2. Take a hard look at all the previous SET- and SWE-oriented testing that has occurred and assess its impact on the risk levels exposed in GTA. Was this testing well placed to manage the risk? Are there additional tests that need to be added? A TE might need to write these tests or negotiate with the attending SET or SWE to get them written. The important thing is not who does the coding, but that it gets done.
3. Analyze the bugs that have been reported against every high-risk attribute-capability pair and ensure that regression tests are written. Bugs have a tendency to recur as code is modified. Every bug in every high-risk component should have a regression test.
4. Think carefully about the high-risk areas and inquire about fallback and recovery mechanisms. Surface any concerns about user impact by coming up with worst-case scenarios and discussing them with other engineers. Try and determine how realistic the scenarios are. TEs who cry wolf too often won’t be listened to again. It’s important to reduce the shrill warnings unless they cover high-risk scenarios that are also very realistic and unmitigated by existing tests.
5. Involve as many concerned stakeholders as possible. Dogfood users are often internal and if left on their own will just use the system without providing a lot of input. Actively engage dogfood users.
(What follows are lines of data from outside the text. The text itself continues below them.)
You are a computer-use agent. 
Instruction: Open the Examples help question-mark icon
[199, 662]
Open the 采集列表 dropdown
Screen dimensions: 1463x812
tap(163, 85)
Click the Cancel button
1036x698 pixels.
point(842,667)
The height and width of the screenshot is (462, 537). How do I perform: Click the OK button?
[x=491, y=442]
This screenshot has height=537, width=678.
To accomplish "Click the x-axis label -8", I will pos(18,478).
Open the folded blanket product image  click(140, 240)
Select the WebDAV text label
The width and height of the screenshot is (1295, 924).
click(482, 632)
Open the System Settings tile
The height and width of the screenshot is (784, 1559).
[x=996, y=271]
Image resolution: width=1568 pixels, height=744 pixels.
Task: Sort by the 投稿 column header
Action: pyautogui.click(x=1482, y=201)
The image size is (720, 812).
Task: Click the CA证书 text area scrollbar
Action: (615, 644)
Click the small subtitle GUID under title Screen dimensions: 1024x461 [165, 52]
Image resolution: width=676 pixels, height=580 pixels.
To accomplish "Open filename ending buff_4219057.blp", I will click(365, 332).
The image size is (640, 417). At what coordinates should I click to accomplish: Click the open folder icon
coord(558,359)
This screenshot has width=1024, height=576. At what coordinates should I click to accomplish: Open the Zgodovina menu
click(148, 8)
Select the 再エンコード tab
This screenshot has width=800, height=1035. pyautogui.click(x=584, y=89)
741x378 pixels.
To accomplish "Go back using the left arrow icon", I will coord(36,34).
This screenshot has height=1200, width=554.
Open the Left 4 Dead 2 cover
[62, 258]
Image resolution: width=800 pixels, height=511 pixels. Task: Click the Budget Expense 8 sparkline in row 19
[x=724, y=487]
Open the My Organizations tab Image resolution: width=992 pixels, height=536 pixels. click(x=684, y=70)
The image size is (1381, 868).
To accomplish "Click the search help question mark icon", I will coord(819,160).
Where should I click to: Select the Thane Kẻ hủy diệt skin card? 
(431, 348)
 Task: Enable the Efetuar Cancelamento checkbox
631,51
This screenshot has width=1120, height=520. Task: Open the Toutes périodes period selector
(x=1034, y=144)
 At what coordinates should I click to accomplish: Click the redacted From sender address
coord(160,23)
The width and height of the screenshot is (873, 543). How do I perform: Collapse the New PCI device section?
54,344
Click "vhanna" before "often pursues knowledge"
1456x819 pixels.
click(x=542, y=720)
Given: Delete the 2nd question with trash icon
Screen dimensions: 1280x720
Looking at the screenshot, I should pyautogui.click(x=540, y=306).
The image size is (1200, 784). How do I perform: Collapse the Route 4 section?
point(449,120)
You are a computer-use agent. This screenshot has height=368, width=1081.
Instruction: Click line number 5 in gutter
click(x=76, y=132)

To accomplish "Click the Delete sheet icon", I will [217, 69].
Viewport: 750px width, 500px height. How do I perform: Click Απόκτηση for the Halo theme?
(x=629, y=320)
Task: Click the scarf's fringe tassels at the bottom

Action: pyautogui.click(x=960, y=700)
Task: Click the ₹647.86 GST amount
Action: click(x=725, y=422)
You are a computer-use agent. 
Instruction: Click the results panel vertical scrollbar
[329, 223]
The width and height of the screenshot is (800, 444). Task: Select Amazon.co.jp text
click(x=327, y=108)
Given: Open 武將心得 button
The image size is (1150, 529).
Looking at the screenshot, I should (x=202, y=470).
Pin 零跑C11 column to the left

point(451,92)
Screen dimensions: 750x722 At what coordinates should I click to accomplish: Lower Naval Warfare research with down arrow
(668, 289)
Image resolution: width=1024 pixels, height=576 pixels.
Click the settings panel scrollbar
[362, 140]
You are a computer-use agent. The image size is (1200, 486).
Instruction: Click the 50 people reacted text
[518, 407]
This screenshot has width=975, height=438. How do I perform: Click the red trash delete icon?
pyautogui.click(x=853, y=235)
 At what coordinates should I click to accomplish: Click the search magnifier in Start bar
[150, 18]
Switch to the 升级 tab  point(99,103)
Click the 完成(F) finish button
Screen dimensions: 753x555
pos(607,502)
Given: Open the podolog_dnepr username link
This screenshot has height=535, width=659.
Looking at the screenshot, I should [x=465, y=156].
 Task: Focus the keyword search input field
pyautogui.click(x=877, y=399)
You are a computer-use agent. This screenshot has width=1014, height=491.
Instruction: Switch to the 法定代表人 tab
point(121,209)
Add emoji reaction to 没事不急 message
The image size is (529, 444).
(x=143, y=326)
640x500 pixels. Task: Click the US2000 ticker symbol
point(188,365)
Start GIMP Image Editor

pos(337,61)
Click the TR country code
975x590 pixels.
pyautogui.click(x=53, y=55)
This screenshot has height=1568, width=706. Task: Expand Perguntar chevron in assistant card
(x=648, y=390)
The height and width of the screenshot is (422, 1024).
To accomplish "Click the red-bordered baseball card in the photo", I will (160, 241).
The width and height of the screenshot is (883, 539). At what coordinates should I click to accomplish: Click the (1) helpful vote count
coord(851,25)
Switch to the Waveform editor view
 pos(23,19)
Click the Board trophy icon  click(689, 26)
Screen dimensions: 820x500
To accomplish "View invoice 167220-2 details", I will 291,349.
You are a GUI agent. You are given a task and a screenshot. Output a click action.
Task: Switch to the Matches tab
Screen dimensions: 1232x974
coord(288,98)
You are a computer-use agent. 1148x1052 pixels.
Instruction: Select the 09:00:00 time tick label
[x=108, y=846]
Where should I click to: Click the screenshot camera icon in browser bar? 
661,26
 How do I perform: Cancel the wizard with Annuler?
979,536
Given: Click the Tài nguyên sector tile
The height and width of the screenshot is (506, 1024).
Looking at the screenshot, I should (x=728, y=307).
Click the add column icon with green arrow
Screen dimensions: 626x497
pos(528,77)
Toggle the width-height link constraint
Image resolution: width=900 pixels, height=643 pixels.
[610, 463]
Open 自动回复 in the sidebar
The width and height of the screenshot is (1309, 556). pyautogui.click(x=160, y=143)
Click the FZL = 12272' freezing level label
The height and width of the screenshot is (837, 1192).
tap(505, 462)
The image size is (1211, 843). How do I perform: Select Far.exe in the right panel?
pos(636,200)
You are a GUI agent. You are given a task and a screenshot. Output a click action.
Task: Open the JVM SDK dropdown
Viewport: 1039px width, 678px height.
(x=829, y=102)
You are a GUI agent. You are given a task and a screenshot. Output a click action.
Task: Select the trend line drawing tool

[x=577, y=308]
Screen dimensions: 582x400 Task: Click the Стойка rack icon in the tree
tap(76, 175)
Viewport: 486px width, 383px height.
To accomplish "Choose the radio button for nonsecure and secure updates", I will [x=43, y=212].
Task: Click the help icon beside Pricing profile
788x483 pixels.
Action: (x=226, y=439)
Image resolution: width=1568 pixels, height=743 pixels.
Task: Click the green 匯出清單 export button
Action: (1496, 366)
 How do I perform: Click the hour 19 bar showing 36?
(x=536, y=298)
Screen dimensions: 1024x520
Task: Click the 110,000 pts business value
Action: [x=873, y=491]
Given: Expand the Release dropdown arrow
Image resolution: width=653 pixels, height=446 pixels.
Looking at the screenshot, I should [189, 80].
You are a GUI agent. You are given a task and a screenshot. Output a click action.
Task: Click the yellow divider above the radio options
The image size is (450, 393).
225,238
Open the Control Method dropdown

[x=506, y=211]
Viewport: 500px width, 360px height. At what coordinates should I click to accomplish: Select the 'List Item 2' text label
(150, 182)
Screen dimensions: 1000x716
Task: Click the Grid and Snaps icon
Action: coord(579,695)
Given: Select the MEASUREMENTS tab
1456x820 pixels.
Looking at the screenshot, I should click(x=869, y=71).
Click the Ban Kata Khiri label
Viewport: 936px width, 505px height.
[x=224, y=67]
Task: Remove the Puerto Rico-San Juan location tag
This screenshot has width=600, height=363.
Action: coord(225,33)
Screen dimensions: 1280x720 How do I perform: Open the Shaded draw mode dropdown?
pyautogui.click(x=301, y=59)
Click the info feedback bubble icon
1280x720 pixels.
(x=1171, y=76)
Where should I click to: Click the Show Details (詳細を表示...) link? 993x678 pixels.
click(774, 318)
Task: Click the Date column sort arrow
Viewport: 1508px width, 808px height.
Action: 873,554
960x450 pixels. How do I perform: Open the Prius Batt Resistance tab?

Specifically ask them to run certain experiments and scenarios. Ask them questions such as, “How does this work on your machine?” and “How would you use a feature like this one?” Dogfood users are numerous at Google, and TEs should be very active in pushing them for more than just casual use.
6. If none of the previous is working and a high-risk component continues to be under-tested and fails often, lobby hard for its removal. This is a chance to explain the concept of risk analysis to project owners and underscore the value a TE provides.
For less risky capabilities, we can be somewhat less insistent in our execution. We may decide that writing specific test cases for lower risk areas is too much investment for too little return. Instead, we might choose to perform exploratory testing or use crowd sourcing to handle these areas. The concept of “tours” as high-level guidance for exploratory testing5 is often used as direction for crowd source testers. “Run the Fed Ex tour on this set of capabilities” will often get far better results from the crowd than simply tossing them an app and hoping for the best. At once, we have identified the features we want testing and instructed them how to go about testing it.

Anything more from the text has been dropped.